1064 Thus the Creed’s final “Amen” repeats and confirms its first words: “I believe.” To believe is to say “Amen” to God’s words, promises and commandments; to entrust oneself completely to him who is the “Amen” of infinite love and perfect faithfulness. the Christian’s everyday life will then be the “Amen” to the “I believe” of our baptismal profession of faith:
May your Creed be for you as a mirror. Look at yourself in it, to see if you believe everything you say you believe. and rejoice in your faith each day.

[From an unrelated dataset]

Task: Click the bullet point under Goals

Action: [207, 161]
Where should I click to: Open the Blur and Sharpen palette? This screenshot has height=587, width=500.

1065 Jesus Christ himself is the “Amen.” He is the definitive “Amen” of the Father’s love for us. He takes up and completes our “Amen” to the Father: “For all the promises of God find their Yes in him. That is why we utter the Amen through him, to the glory of God”:
Through him, with him, in him,
in the unity of the Holy Spirit,
all glory and honor is yours,
almighty Father,
God, for ever and ever.
AMEN.
One of the things the Catechism mentions is that Our Lord sometimes repeated the word “Amen.” In some versions of the Bible this is translated “Verily, verily” or “Truly, truly,” but what he actually said was “Amen, amen.”
This was something characteristic of Jesus’ own personal manner of speech.
In any event, the word means more than just “over and out.”
Some time ago I read something that basically said the Hebrews developed up the word Amen from the Egyptians during their captivity in Egypt. The gist was that the Egyptians would invoke the name of their god Amun sort of the way people I suppose in the past or maybe on only in the movies would say “By Jove!” (Jupiter). That the Hebrews over time adapted this ‘by Amun’ in to a response to the true God with the Amen. Any truth to this that you know of?
@JimmyAkin3000 Enjoyed your recent podcast on episcopal succession.. I wonder if the 2-3 bishop consecrators has any connection w/ Mt 18:20?
Amen!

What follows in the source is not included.